But the real point here is that any hierarchy will inevitably fail as a mechanism for ordering society
I think that's a tough case to make.
Although we reject the identitarian "intersectional" hierarchy of the woke leftists and the pure racial hierarchy of their Third Reich antecedents, that doesn't mean society can be ordered
without any hierarchy. I would argue that hierarchy is a conservative principle, in that it directly implies that some things are better than others; some achievements command greater prestige than others, and are rewarded accordingly. The left's "equity" shibboleth opposes this reality, but in fact Brain Surgeons and Sanitation Workers are simply never going to live side-by-side, and that doesn't mean that either is "better" than the other.

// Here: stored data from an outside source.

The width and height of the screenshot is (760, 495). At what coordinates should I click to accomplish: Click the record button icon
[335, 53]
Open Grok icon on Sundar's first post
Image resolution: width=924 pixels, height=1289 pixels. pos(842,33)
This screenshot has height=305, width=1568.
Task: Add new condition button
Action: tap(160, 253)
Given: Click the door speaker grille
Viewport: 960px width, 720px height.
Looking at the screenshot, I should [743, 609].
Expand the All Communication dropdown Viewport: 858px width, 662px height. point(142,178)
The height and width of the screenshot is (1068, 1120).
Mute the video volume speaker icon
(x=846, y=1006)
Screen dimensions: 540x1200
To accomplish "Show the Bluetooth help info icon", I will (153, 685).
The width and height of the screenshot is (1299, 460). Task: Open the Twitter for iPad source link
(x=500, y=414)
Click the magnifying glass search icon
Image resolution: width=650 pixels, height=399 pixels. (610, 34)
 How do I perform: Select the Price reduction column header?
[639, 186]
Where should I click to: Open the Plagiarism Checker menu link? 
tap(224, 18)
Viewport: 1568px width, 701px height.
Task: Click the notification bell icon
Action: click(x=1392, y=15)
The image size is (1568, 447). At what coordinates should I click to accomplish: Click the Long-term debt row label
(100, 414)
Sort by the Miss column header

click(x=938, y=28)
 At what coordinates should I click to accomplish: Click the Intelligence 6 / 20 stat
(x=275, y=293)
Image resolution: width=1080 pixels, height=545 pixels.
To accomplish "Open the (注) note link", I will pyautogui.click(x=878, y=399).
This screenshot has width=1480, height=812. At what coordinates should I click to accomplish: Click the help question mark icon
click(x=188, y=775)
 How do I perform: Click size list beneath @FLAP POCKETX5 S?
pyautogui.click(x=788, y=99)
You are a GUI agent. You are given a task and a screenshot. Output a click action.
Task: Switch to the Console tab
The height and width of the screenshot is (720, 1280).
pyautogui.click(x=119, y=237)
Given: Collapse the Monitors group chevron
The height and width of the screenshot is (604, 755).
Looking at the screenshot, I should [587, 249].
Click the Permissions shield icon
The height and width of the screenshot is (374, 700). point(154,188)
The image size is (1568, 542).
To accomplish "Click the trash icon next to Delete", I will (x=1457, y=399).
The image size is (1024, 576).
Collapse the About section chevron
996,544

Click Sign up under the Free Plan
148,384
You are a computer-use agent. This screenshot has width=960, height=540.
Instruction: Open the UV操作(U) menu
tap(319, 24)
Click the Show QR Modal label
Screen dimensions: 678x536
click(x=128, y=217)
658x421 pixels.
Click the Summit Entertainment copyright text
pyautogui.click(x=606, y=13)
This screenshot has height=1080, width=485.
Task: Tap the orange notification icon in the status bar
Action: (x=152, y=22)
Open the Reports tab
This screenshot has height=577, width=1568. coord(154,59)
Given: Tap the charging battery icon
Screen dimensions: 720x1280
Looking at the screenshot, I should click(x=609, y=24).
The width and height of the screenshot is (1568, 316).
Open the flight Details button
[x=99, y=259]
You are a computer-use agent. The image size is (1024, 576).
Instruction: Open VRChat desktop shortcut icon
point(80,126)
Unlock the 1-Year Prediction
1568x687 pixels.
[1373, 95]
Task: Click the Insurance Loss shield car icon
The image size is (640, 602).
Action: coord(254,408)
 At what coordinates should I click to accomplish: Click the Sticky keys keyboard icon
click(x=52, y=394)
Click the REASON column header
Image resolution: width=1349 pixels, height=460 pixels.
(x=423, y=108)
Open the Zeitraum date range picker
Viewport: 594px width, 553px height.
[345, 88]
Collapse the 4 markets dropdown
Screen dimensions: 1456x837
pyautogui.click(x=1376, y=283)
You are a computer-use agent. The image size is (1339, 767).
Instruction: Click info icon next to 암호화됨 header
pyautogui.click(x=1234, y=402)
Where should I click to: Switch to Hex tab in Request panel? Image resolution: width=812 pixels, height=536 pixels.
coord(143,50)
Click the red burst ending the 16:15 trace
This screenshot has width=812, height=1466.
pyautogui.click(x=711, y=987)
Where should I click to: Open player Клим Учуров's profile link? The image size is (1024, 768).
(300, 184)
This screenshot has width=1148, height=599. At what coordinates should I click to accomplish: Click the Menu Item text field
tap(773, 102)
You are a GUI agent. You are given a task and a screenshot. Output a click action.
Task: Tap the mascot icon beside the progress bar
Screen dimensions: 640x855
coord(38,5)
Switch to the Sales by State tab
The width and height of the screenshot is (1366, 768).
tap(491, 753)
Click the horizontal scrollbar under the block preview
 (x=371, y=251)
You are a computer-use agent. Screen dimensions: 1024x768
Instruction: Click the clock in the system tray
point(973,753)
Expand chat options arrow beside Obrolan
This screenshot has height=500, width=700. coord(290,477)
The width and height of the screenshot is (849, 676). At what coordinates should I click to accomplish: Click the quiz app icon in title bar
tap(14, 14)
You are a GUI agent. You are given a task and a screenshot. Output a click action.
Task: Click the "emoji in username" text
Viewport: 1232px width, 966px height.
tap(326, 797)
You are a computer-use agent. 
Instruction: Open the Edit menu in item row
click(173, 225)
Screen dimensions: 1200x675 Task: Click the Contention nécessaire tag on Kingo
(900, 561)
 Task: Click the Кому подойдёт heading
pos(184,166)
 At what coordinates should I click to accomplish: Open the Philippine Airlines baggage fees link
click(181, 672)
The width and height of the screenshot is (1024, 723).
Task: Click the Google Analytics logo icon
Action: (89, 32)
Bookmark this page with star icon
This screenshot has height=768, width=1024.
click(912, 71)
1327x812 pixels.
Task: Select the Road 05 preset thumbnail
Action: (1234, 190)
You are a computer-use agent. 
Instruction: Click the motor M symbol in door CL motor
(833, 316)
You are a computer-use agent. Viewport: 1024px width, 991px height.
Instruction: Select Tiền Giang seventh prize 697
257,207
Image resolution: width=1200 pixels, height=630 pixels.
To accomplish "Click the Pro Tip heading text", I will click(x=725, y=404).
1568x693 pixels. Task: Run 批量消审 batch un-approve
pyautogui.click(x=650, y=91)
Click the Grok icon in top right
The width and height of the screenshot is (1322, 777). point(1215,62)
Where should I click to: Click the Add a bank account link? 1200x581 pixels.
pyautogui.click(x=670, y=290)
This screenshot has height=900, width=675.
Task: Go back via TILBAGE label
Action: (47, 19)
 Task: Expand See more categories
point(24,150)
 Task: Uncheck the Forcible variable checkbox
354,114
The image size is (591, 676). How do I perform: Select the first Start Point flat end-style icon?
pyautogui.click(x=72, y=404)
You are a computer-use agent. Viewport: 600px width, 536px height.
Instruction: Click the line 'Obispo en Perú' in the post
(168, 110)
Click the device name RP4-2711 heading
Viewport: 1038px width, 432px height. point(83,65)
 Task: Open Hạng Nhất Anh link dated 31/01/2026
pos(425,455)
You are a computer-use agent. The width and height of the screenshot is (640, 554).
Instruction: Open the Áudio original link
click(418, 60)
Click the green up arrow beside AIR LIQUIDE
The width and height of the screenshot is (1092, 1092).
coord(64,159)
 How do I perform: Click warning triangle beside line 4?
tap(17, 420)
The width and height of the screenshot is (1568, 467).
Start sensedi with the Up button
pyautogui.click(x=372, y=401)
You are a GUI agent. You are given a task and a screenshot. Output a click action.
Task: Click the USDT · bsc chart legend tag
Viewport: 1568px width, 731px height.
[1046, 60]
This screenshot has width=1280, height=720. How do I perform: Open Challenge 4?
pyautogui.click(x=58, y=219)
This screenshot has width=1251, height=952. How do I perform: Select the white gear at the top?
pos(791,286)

The currency of hierarchy in the United States has traditionally been
currency, and the key to making the hierarchy work has been social mobility. Someone might be in the lowest quartile of earnings one year, and in the top ten percent a few years later. The identarian and racial hierarchies prevent this sort of mobility, consigning people permanently to some condition determined by accident of birth. Supposedly we threw that off in the United States when we renounced titles and ranks of nobility; the woke leftists' attempt at regressing to a hierarchy determined by birth strikes me as the most fundamentally anti-American thing I've actually seen in my own lifetime.
Jordan Peterson argues that the fundamental role of The Right is to preserve hierarchy, and that of The Left is to represent those at the bottom of it. Personally I try to reflect on the limitations of a hierarchy of economic achievement and reward while recognizing that it's probably the least harmful sort of hierarchy we can maintain, and that we will have a hierarchy whether or not we like it or even realize it.